Zeynep’in Ayşe’ye söylediği gibi, “İsteseydin verirdim.” buyuruyor

            Rabbimiz... Mülkün esas sahibini unutup meşru olmayan yollardan bir

            şeylerin sahibi olmak için çırpınıp duruyoruz Cenab-ı Hakk’a havale

            edip hayırlısını istesek, en güzel şekilde arzumuza kavuşuruz.

             Ayşe’yi seven onunla ilgilenen bir ablası var. Fakat Ayşe, sözünü

            dinlemeyerek üzdü onu. Bizi seven, koruyan, gözeten bir Rabbimiz

            var, buna rağmen onun sözünü tutmayarak, yasakladığı şeylere tamah

            ediyoruz.

Hatırlarsanız Zeynep, Anne senin

            hatırına verirdim; ama kardeşim beni çok öfkelendirdi!.. demişti.

            Ayşe’nin mahcup bir tavrı olsaydı, ablası de ona göre yumuşayacaktı

            belki...

            Elimizdeki her şeyi kaybedince, Ben dua ettim, kabul olmadı!

            deyip isyan bayraklarını çekiyoruz.
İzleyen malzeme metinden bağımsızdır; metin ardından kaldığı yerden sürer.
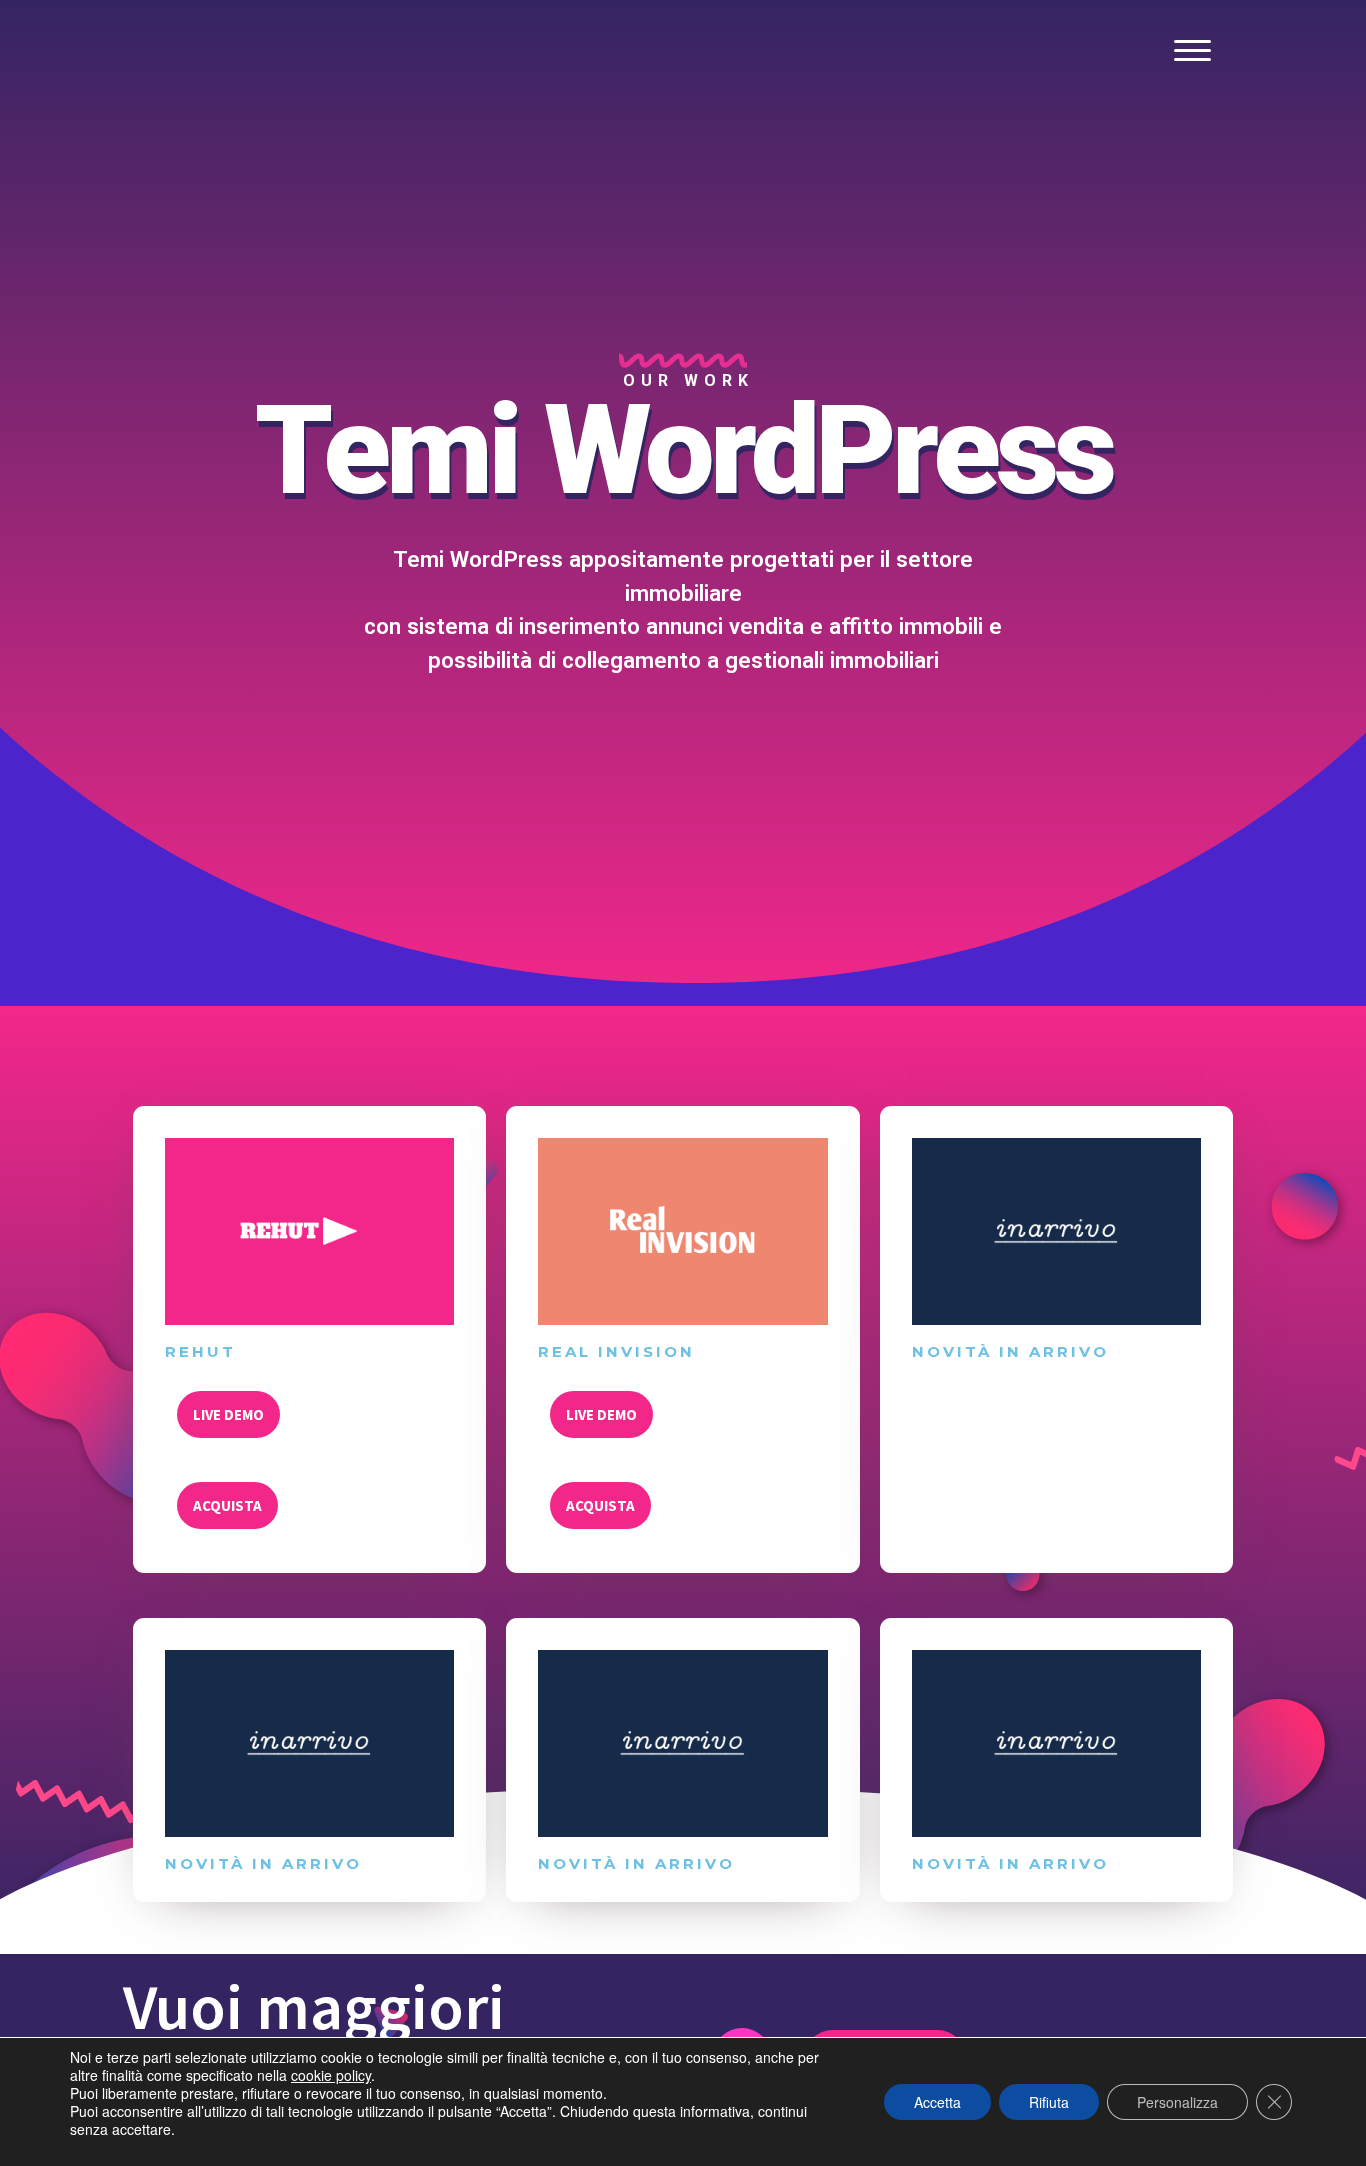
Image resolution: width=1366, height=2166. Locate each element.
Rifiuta (1049, 2102)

Ayşe de başı sıkışınca annesine

            ağladı ama fayda etmedi. Çünkü hem suçluydu, hem de pişmanlık

            duymadan ablasına Vereceksin! diyordu.

            Önce yasaklanan şeye koşuyor, sonra o suçu işleyen biz değilmiş

            gibi, “Allah’ım kurtar!” diyoruz. Sonra da tabiri caizse pişkin

            pişkin, Allah benim duamı kabul etmiyor!.. diyoruz.

            Zeynep, kardeşi uygun bir dil ve tavırla isteseydi, sırf annesinin

            hatırına ağlatmayacaktı onu...

            Duanın da bir edebi ve usulü var, dostlar... Hata da yapsak, günah

            da işlesek, hakiki bir tevbe ile Rabbimiz bizi de bağışlar. Önce

            kusurumuzu bilerek af dileyeceğiz. Allahtan başka dayanağımızın

            olmadığını unutmadan, âcizliğimizi itiraf ederek başta Peygamber

            Efendimiz -sallallahu aleyhi ve sellem- olmak üzere Rabbimizin

            sevdiği kulları hürmetine isteyerek... Duamızı acele etmeden,

            mahcubiyet içinde, hafif sesli, boynumuzu büküp ellerimizi açarak

            yapmalıyız. Sonra da Allah, benim dualarımı kabul etmiyor! demek

            yerine, neticeyi sabırla beklemeliyiz. Öyle ya, olanda hayır vardır.

            Görelim Mevlam neyler, neylerse güzel eyler!..

            Ayrıca herhangi bir arkadaşınızı sadece işiniz düştüğünüzde

            ararsanız, sizin hakkınızda ne düşünür? Muhtemelen yine “Ne

            isteyecek Allah bilir.” der. Hakiki kulluk, sadece sıkıntılı

            zamanlar da Cenab-ı Hakk’a iltica ederek olmaz. Her durumda Allah!

            diyenin sırtı yere gelmez. Edebiyle kulluk eden kişinin derdi olmaz.

            Aslında onlar da farklı şekillerde imtihan edilirler; fakat her

            işlerini Mevla’ya havale ettikleri için, hiçbir şeyi dert etmezler,

            Rabbimin rızasından gayrı

            Rabbimizden adabına uygun bir şekilde istediğimiz hâlde isteğimiz

            bir türlü gerçekleşmiyorsa, ya zamanı gelmemiştir ya da bizim için

            hayırlı bir şey değildir. Veyahut Rabbimiz, onu bu dünyada ihsan

            etmek yerine istediğimizden daha hayırlı ve ebedî olanını vermek

            için ahirete ertelemiştir. Mevlâ duaları kabul eder, en hayırlı

            vakitte ve fazlasıyla kuluna verir isteğini...

          Rabbim haddimizi aşmaktan muhafaza buyursun bizleri.